Archive for September, 2018

50 objects for 50 years. No 23. The Award ceremony.

Monday, September 24th, 2018

Award ceremonies might go better with a bit of pomp, and a mace but the music is always Fanfare for the common man.

 

It was almost the case that the OU would not offer degrees or have a Royal Charter. The original model for the OU was to connect existing extra-mural departments, the WEA, broadcasters, correspondence courses and night classes and for degrees to be awarded by an established university. However, in April 1965, Jennie Lee, the Minister responsible for creating the OU, committed the government to ‘implementing the University of the Air’, which would be autonomous and independent, and would support open access and award degrees. Her February 1966 White Paper, A University of the Air, reinforced the idea. Some of the early students had prior qualifications and had earned sufficient points to be awarded a degree by 1973. The first ceremony was held where many OU television programmes had been made, Alexandra Palace. It was broadcast live via the BBC. The Vice Chancellor Walter Perry told the first graduates – there were over 900 of them: ‘We have come up with what is undoubtedly the most difficult way of obtaining a degree yet devised by the wit of man. [You] have exhibited not only the necessary intellectual capacity but also qualities of staying power and determination.’ Since then there have OU degree ceremonies around the world, in prisons and online.

Many find them marvellous experiences because they signal overcoming failure. They made it to the exam room, despite the fact that they had last sat , and failed, and exam, several decades  ago. Vida Jane Platt was told by her head teacher that she was unsuited to university went on to study with the OU:

When I heard that I’d got a First Class Degree I drove into town. The shopping centre turned into the multicoloured set of a musical. It took me all my time not to break into a song and dance act. Finally I could look everyone I met in the eye. I felt equal for the first time since that day in my headmistress’s study.

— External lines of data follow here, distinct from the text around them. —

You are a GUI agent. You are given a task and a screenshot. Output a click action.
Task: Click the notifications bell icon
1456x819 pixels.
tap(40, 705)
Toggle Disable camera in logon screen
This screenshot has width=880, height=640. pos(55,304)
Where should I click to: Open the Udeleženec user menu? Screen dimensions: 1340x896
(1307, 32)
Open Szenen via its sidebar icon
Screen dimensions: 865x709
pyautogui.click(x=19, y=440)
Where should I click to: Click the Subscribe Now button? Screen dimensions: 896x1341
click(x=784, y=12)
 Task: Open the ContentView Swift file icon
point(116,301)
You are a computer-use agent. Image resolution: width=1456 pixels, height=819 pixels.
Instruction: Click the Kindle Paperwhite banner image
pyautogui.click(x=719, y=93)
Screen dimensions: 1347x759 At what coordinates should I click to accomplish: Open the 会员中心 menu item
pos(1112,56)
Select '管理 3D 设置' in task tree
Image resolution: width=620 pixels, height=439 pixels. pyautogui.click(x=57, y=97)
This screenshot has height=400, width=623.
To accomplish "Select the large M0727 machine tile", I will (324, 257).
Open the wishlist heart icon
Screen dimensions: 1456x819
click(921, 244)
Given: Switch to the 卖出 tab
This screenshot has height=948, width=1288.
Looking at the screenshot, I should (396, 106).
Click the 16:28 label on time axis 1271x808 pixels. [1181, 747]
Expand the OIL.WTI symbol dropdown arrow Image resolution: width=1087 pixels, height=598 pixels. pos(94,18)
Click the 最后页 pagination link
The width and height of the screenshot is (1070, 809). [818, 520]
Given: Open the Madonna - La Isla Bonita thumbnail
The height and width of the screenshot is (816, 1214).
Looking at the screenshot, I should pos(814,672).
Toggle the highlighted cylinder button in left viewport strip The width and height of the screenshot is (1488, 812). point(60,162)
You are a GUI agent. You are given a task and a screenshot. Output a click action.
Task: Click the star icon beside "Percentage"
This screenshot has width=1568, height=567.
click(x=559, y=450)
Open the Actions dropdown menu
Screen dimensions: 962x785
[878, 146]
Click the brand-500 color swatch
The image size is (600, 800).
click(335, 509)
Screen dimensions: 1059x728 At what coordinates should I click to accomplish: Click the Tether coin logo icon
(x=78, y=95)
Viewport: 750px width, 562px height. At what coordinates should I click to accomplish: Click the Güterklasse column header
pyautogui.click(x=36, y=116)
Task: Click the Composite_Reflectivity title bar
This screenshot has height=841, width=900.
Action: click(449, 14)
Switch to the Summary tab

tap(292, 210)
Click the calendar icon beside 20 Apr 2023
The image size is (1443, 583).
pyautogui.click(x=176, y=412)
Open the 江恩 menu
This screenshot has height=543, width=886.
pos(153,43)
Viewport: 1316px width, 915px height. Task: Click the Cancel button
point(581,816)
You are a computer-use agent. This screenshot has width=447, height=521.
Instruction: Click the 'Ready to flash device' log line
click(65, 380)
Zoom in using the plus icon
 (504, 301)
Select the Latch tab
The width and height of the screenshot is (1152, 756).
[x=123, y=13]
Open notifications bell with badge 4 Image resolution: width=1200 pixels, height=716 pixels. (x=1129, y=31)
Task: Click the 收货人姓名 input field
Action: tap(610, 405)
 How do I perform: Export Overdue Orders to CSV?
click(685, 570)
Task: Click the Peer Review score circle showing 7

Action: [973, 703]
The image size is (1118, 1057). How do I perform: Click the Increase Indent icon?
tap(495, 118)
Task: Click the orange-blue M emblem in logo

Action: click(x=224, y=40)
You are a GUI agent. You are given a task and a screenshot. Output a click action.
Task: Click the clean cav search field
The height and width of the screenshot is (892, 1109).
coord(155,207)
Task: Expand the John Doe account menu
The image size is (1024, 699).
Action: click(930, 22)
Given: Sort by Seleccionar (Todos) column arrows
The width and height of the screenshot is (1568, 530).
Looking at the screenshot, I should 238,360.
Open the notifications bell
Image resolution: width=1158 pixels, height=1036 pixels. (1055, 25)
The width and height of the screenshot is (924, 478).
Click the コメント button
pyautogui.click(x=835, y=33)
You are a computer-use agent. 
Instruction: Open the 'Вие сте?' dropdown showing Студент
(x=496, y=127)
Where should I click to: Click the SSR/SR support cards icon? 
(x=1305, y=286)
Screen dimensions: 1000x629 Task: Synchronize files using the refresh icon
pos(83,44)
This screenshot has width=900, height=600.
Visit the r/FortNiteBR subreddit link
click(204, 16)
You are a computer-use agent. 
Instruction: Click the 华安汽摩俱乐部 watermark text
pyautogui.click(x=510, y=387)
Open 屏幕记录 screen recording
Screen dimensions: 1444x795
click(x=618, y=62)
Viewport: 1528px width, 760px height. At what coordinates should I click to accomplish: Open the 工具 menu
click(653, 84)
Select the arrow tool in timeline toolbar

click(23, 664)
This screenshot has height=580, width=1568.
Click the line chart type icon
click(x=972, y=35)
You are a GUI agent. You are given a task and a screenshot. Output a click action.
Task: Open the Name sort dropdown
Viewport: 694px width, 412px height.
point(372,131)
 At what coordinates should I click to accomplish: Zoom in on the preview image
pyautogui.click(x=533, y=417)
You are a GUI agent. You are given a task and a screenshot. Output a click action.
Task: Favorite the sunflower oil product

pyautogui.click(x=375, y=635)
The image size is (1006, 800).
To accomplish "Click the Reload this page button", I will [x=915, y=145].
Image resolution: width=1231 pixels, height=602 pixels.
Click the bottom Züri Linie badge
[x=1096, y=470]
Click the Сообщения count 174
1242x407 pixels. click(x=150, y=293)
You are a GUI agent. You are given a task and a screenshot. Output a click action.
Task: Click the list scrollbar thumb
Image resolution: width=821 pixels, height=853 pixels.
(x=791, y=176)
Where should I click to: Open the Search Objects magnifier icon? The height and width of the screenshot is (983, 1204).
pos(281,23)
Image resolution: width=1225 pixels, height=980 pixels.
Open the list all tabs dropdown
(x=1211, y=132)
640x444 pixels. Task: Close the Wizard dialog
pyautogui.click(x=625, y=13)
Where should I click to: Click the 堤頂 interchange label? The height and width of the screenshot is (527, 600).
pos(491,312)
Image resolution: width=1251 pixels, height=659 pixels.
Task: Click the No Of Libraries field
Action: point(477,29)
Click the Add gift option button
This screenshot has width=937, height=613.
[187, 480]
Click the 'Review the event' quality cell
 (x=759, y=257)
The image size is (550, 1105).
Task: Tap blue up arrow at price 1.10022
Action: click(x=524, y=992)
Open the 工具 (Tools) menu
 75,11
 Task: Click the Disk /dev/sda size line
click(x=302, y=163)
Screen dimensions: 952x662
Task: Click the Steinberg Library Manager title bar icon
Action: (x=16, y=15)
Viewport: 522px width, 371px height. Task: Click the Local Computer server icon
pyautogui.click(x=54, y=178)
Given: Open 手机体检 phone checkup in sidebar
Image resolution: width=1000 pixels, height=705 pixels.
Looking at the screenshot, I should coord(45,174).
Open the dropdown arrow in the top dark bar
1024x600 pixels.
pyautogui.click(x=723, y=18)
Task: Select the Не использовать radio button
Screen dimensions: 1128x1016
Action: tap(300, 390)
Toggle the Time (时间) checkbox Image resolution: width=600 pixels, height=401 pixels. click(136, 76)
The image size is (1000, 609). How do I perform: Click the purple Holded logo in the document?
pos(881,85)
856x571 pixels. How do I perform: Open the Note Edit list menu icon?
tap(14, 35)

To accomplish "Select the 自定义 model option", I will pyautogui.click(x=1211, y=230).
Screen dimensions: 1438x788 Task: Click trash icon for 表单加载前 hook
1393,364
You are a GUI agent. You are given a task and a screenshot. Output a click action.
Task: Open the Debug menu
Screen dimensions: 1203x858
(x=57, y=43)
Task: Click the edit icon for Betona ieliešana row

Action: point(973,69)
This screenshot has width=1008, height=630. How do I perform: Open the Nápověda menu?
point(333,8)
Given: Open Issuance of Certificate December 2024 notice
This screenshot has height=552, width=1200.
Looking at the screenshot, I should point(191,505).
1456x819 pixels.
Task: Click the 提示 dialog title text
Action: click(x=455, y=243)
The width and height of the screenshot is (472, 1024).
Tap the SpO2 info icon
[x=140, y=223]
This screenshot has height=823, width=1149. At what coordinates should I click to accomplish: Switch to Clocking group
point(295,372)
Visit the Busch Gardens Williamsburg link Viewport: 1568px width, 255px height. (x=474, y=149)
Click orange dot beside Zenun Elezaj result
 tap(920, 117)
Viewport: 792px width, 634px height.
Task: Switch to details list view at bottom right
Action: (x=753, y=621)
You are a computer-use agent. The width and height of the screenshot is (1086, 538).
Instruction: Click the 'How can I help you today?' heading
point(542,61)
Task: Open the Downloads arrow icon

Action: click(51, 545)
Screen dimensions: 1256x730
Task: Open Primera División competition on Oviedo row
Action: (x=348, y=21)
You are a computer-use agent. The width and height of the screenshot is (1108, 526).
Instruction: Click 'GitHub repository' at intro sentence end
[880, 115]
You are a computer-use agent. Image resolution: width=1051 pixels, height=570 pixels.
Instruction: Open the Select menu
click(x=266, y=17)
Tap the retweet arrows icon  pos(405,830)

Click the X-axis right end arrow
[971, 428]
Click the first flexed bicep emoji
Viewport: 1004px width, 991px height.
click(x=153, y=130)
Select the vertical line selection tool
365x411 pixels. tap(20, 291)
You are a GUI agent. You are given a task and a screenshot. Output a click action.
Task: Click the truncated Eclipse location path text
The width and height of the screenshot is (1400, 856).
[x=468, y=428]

Many others refer to a sense of achievement and triumph as being collective. When you see the families jump to their feet when their mum takes to the stage, when you hear about juggling of childcare, jobs, family finances, the supportive babysitting grandparents, the partner who brought a cup of tea as the student sat late at night completing that TMA, you come to realise that learning is a collaboration.

Congratulations from the postie. Perhaps the postie also has an OU degree?

 

 

 

 

 

 

For a further selection of certificates and comments see

50 objects for 50 years. No 22. The Horlock Building

Monday, September 17th, 2018

This week’s object is a building on the Walton Hall campus named after Professor Sir John Horlock, 1928─2015.  John Horlock revolutionised transportation through his significant contribution to aerodynamics, fluid dynamics and energy and the development of gas turbines. By describing the detailed air flow in turbines and compressors in mathematical terms he paved the way for greater efficiency in jet engine design. Moreover, he was an adviser to British government and industry for decades. His contributions included being a Board member at the National Grid and, from 1979, the chair of the UK’s Aeronautical Research Council which provided advice on aeronautical research to the Ministry of Defence and the Department of Industry. He was also chair of the advisory committee on the Safety of Nuclear Installations, 1984-1993. He was elected as a member of the US-based National Academy of Engineering in 1988. In addition, he was a university Vice-Chancellor for 16 years, most of those at The Open University.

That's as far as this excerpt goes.